Copy the lines of the listing below word for word, from the line with "Expand the bookmark icon dropdown arrow" up to and including the line with "Click the wallet".

====== Rows ======

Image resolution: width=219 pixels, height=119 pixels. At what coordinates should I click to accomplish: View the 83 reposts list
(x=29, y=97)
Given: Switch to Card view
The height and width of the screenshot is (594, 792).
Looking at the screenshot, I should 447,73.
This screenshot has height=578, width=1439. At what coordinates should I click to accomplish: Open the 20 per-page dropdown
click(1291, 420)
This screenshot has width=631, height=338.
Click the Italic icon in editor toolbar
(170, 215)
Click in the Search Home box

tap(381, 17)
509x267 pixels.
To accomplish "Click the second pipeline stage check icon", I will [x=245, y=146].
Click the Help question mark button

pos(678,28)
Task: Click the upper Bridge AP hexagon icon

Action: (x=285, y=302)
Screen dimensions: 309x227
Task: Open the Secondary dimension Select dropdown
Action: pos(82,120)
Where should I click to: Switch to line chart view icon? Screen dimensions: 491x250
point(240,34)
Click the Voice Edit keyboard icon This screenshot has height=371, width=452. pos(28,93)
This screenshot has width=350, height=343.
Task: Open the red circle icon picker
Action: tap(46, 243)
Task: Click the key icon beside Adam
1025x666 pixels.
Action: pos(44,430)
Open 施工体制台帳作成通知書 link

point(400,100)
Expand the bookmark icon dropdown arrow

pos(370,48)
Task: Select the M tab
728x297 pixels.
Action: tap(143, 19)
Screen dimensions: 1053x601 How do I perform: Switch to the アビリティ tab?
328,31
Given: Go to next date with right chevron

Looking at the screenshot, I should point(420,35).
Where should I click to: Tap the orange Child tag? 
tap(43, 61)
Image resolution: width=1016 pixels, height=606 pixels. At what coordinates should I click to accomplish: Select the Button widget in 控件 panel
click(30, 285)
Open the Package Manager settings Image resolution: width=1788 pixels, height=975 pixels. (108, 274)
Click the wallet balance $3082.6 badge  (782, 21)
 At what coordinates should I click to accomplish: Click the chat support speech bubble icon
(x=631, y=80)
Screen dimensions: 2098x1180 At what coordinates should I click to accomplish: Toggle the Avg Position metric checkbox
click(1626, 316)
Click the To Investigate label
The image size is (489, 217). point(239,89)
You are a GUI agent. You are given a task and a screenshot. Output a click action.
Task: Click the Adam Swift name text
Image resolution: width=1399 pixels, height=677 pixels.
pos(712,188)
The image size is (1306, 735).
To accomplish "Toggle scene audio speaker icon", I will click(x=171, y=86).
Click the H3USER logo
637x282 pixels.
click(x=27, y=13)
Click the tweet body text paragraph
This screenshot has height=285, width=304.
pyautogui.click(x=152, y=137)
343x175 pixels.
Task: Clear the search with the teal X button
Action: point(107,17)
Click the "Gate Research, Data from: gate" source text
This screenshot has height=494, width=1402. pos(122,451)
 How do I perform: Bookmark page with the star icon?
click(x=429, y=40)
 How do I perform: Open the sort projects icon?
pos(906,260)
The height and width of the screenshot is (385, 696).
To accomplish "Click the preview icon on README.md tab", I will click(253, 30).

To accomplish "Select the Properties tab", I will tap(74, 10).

======

Written answer ▸
Expand the bookmark icon dropdown arrow

pos(370,48)
Task: Select the M tab
728x297 pixels.
Action: tap(143, 19)
Screen dimensions: 1053x601 How do I perform: Switch to the アビリティ tab?
328,31
Given: Go to next date with right chevron

Looking at the screenshot, I should point(420,35).
Where should I click to: Tap the orange Child tag? 
tap(43, 61)
Image resolution: width=1016 pixels, height=606 pixels. At what coordinates should I click to accomplish: Select the Button widget in 控件 panel
click(30, 285)
Open the Package Manager settings Image resolution: width=1788 pixels, height=975 pixels. (108, 274)
Click the wallet balance $3082.6 badge  (782, 21)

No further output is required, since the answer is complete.